We often fail to recognize to how great an extent what we call the world of fact is really a world of hypothesis. Into the meaning of everything, there enters the conception of what it would, in appropriate circumstances, be or do. In regard to Geometry it was long ago pointed out that the science was one of hypotheses only. Then came the problem, to understand how, if so, it came to have any application to the world of fact. When we consider, however, that the very meaning of the distance of anything from me in the world of fact is the length of the straight line that I would construct if I moved up to it in a uniform direction, we can see that the problem is not insoluble. The meaning of equality is not immediate coincidence, but something very different. It is the fact that the objects of which it is predicated would if superimposed coincide. The difference is the same as that between perception and object, between sensation and quality. In Mr Mill’s opinion, there is no difference in the latter case; as, in Hume’s, there is none in the former; but there is surely a difference in both, that the quality or the object may be one while the perceptions or sensations that correspond to them may be innumerable. In Mr Mill’s view, a quality is nothing at all; it is a mere delusion due to the careless use of language; but it surely has existence of a sort even when not in operation. The specific gravity of the stone even when not sinking in the water, does not stand on the same footing as a purely conventional quality such as the power of the Chess Queen to sweep the board. Language guides us rightly in making us think of qualities as in a sense existing, nor can we get on without attributing causation to them. We must, however, bear in mind that it is not causation in its full and typical sense that we attribute. (§10 ¶2)

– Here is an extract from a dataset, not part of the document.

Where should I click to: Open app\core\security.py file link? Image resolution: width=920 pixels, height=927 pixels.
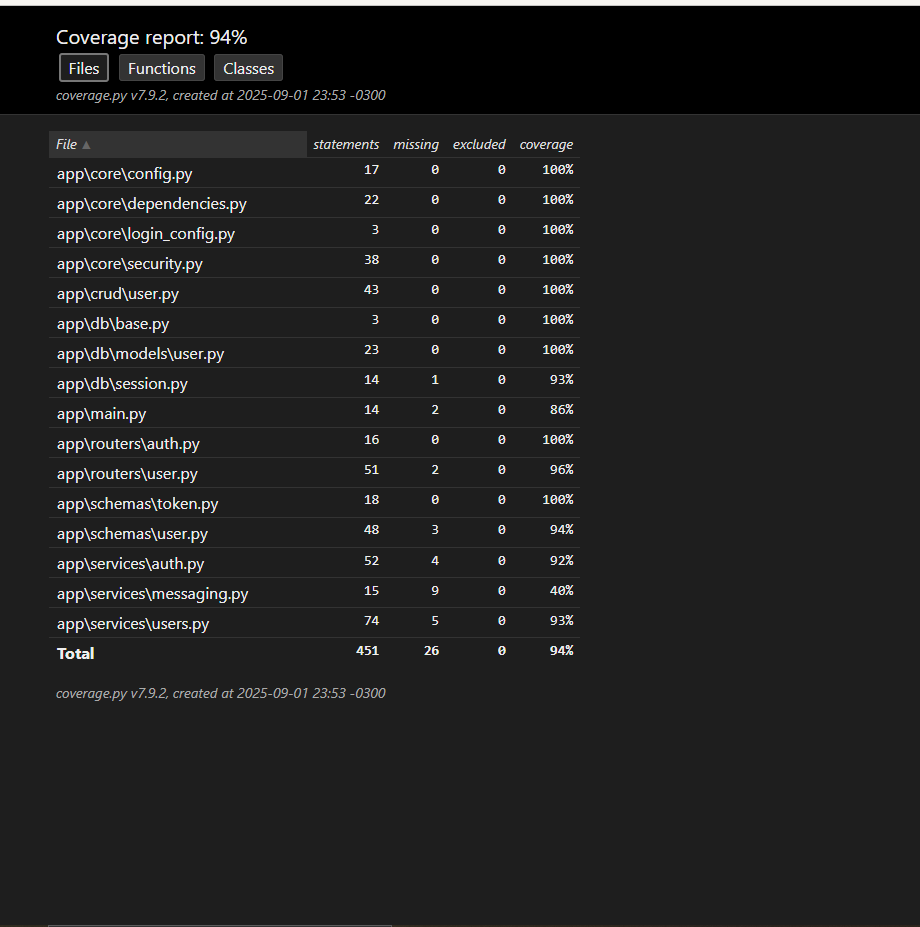click(129, 264)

As the characters of human beings are the properties of natural objects, inclination, motive and desire, when thought of as causes, are causes in this secondary sense only. (§10 ¶3)

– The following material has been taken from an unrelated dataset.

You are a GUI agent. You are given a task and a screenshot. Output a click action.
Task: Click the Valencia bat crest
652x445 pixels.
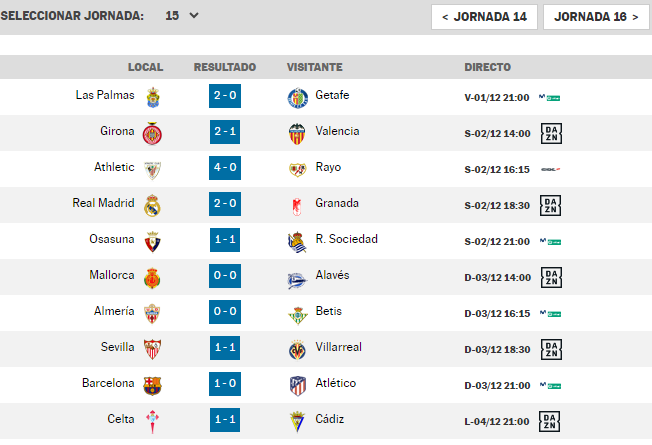pyautogui.click(x=297, y=134)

§11. The uniformity of Nature.

We can now perhaps understand what Mr Mill meant by saying that the scientific cause was the total of conditions without which any event would not happen. The specific gravity of the stone relatively to water, plus my act in putting it into the water, are a compendious expression for the total of relevant conditions necessary to the stone sinking. We can thus, in this case, have the total of conditions present with the effect yet uncompleted, and can thus divide cause and effect in thought. It is here first that we come in contact with the conception of the uniformity of nature, and with invariable succession as a characteristic of causation. It is to be observed that we do not reach it at all till we have a world articulated into things, properties, and events. Invariability of recurrence could have no meaning as applicable to a current of ideas. So that, though Hume’s theory of causation was based on his idealism it will not in any way square even with it. (§11 ¶1)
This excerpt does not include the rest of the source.